═══ EXCERPTED DATA ═══

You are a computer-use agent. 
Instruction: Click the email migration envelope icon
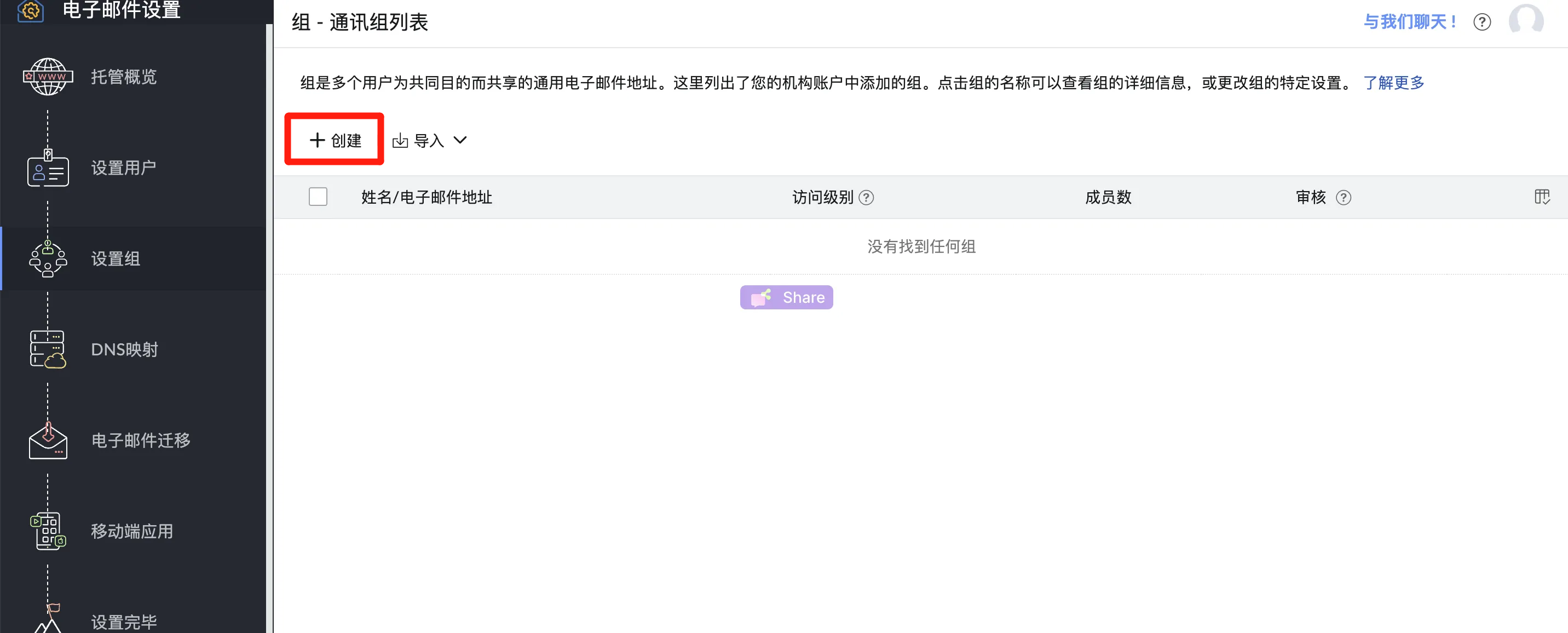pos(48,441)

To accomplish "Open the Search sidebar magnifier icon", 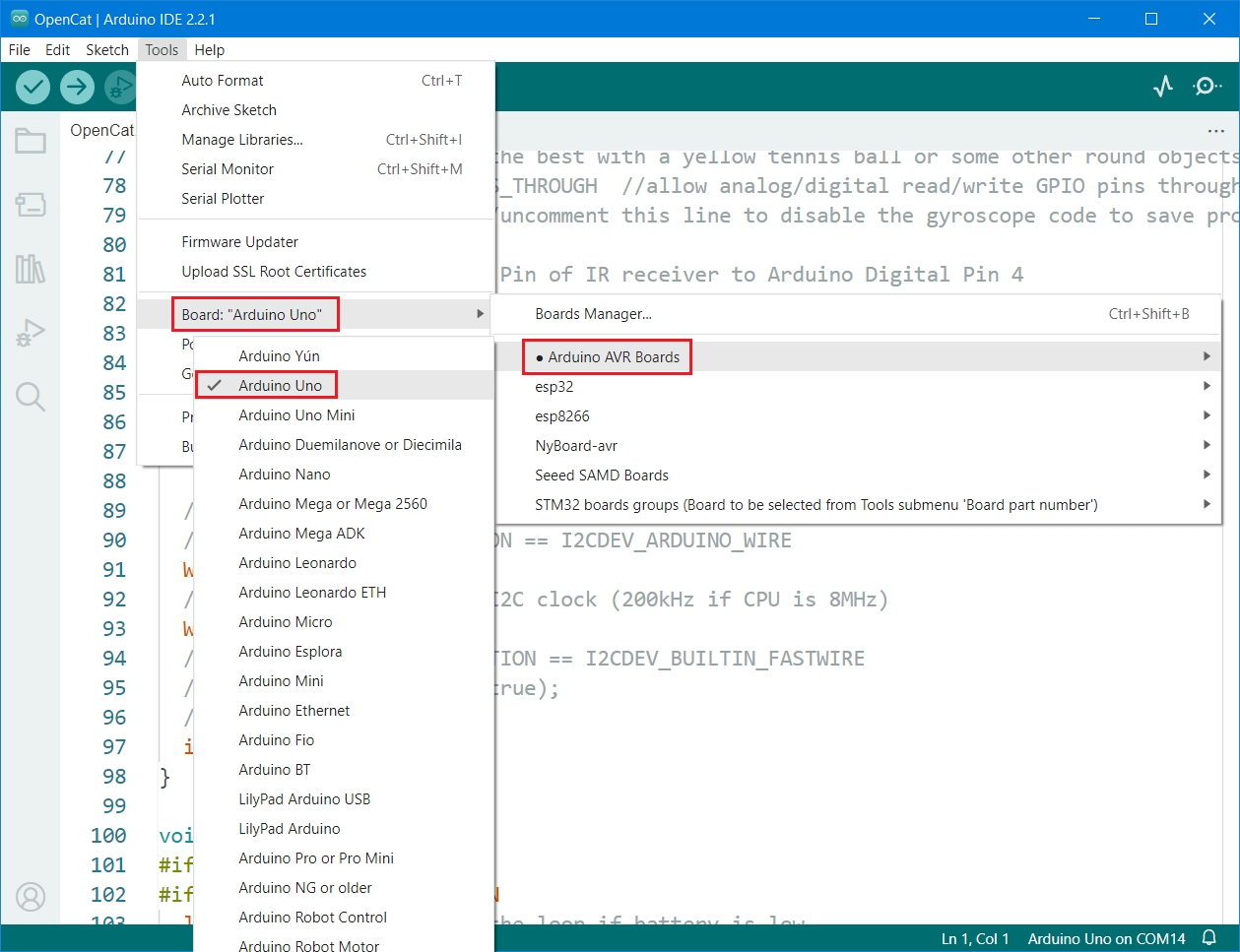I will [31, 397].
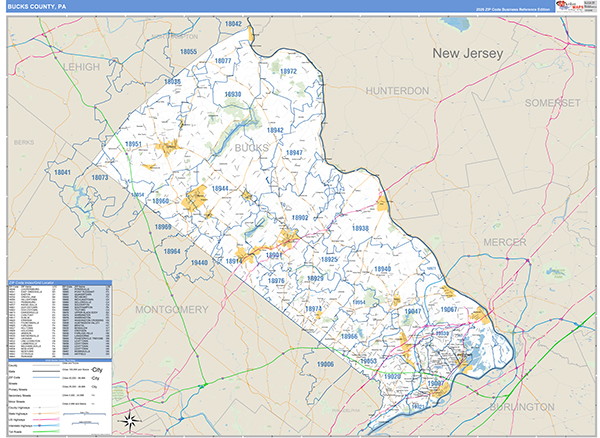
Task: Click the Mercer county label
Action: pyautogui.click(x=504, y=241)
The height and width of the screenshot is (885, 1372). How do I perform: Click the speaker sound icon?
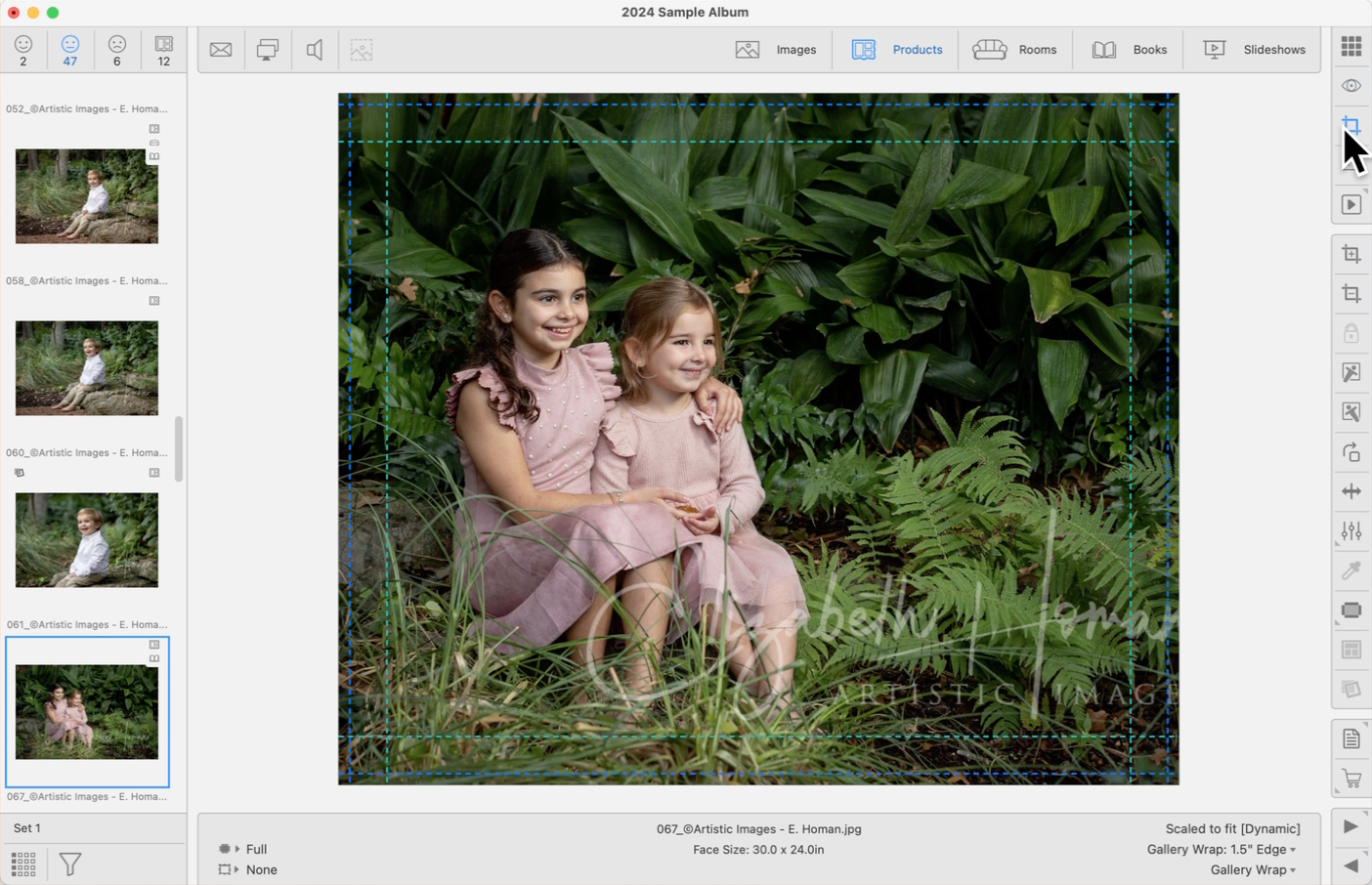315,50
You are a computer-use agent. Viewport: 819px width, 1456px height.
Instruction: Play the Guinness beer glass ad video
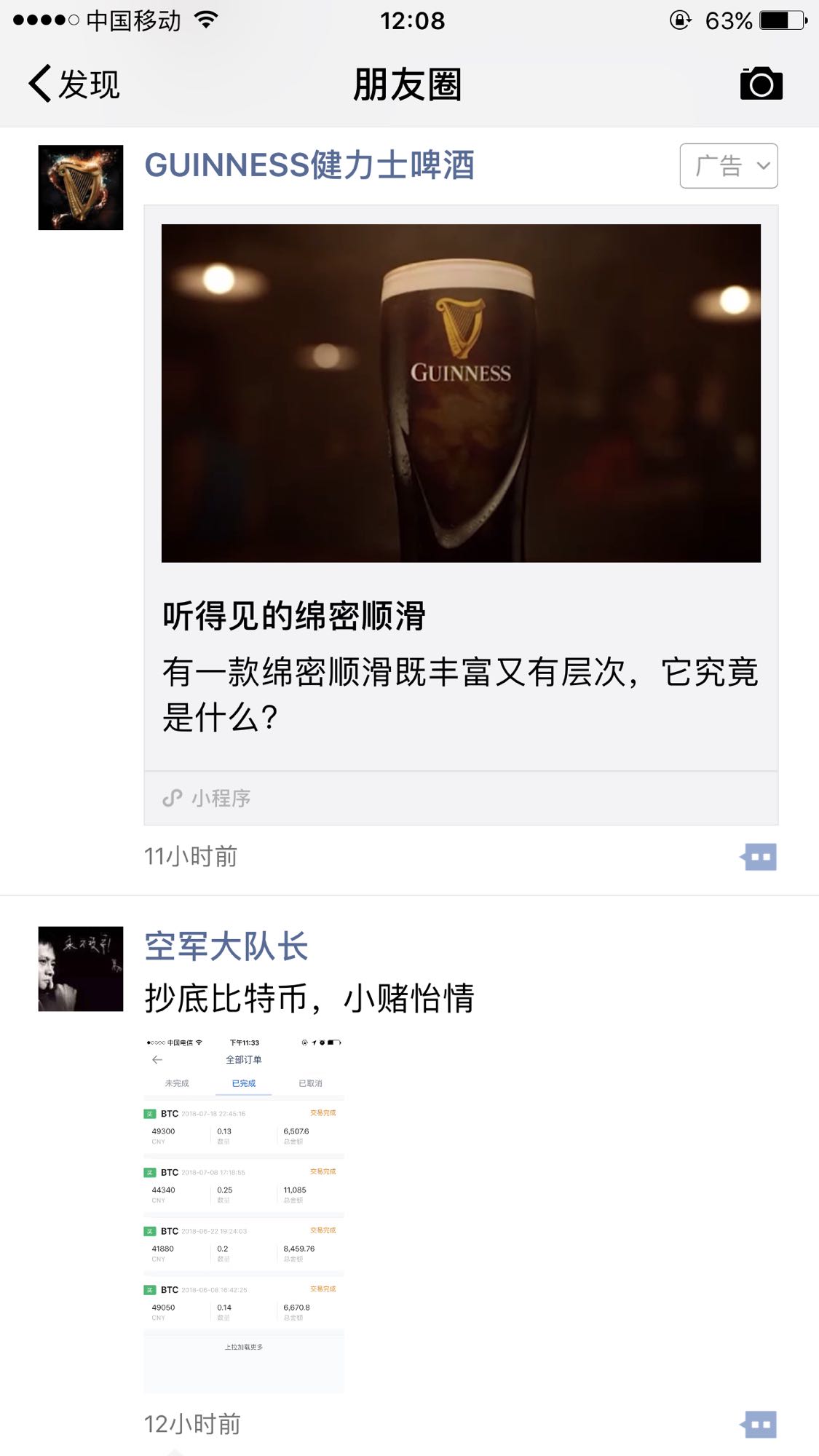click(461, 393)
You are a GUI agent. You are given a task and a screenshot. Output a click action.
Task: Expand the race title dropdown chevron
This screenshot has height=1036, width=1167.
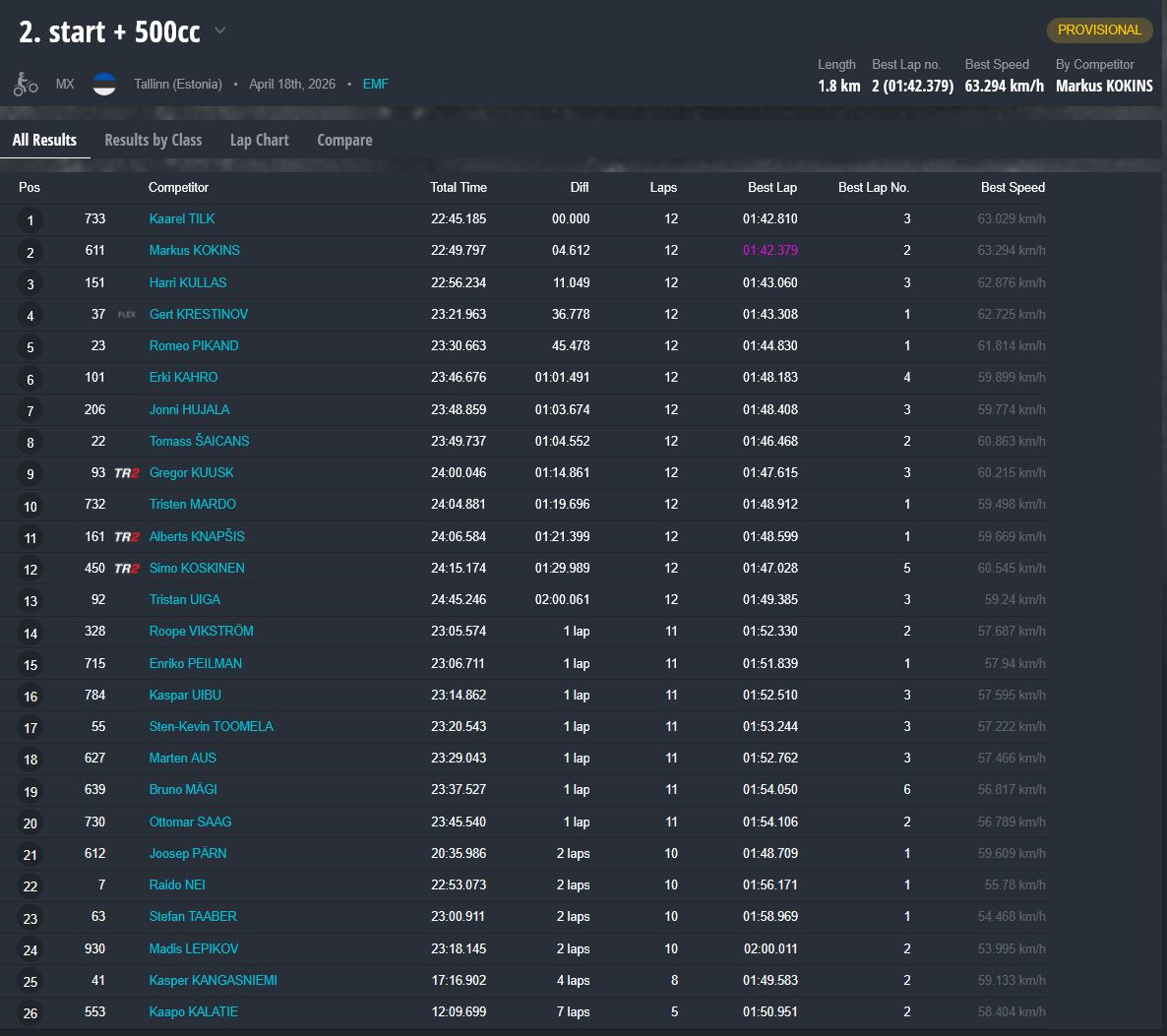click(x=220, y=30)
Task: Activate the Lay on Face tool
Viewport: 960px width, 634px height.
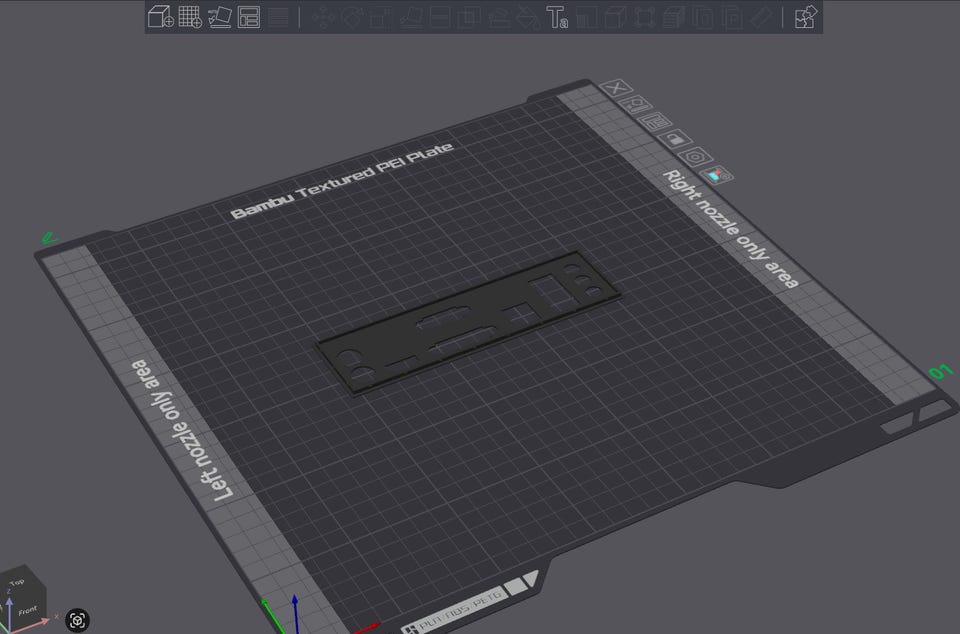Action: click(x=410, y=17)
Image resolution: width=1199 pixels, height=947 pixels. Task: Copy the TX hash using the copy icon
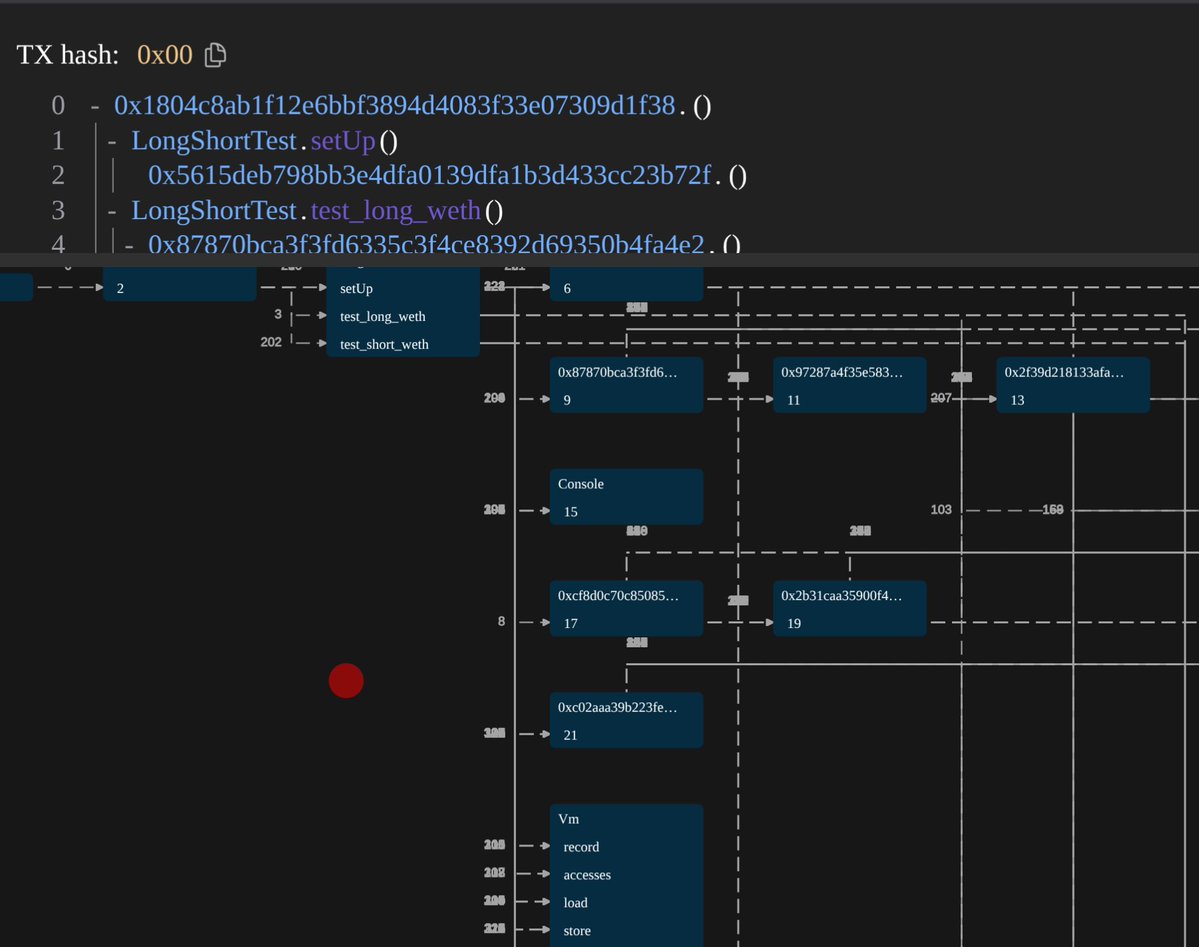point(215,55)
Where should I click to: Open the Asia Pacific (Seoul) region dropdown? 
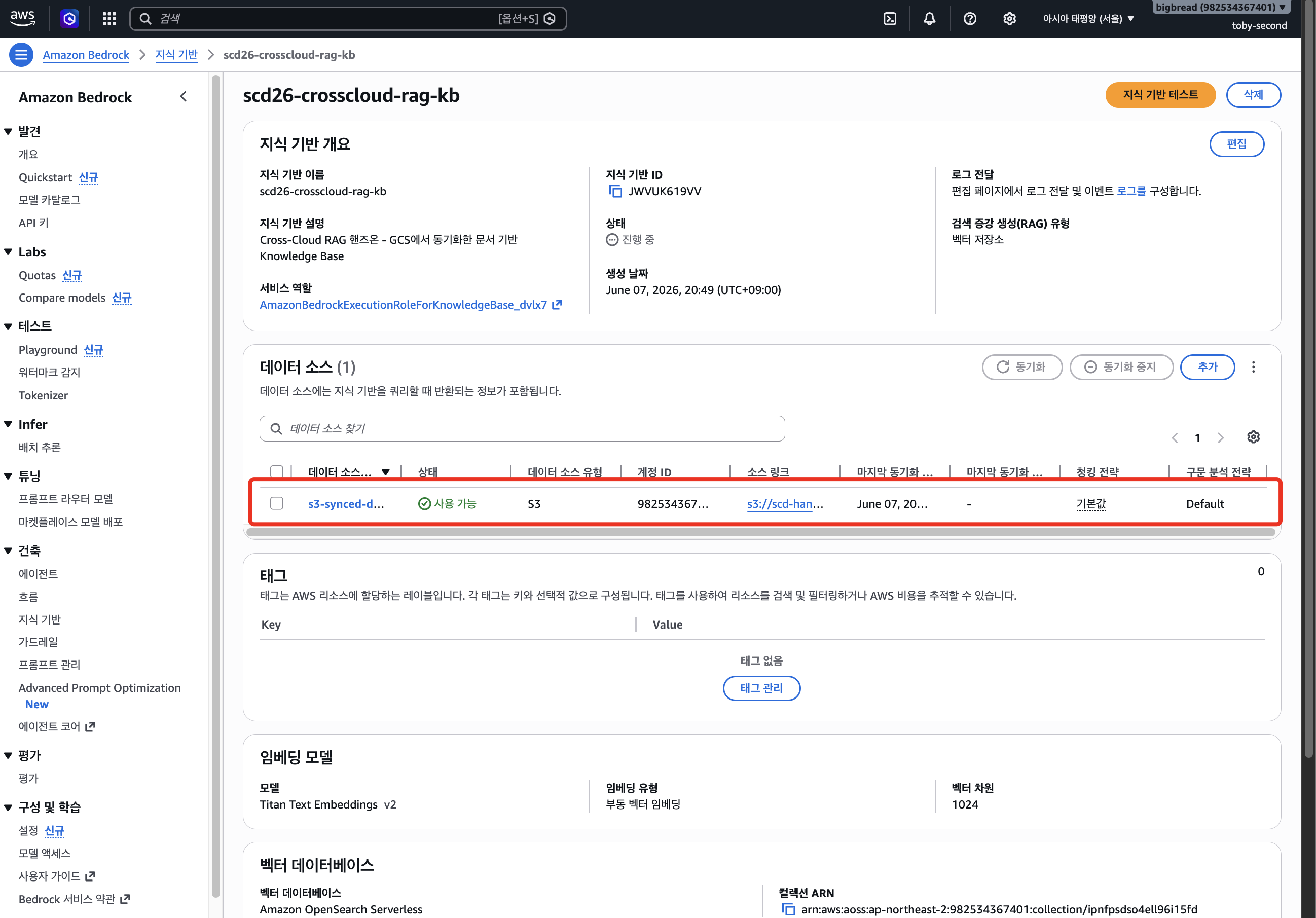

═══

OBJECTIVE:
Give the entries from the line with "The height and" up to and including the line with "Action: click(x=410, y=17)" as a JSON list of strings, one string per line, with blank lines left out. Leave the pictures out of the answer.

OUTPUT:
[
  "The height and width of the screenshot is (885, 1372). How do I perform: Click the speaker sound icon?",
  "315,50",
  "You are a computer-use agent. Viewport: 819px width, 1456px height.",
  "Instruction: Play the Guinness beer glass ad video",
  "click(461, 393)",
  "You are a GUI agent. You are given a task and a screenshot. Output a click action.",
  "Task: Expand the race title dropdown chevron",
  "This screenshot has height=1036, width=1167.",
  "click(x=220, y=30)",
  "Task: Activate the Lay on Face tool",
  "Viewport: 960px width, 634px height.",
  "Action: click(x=410, y=17)"
]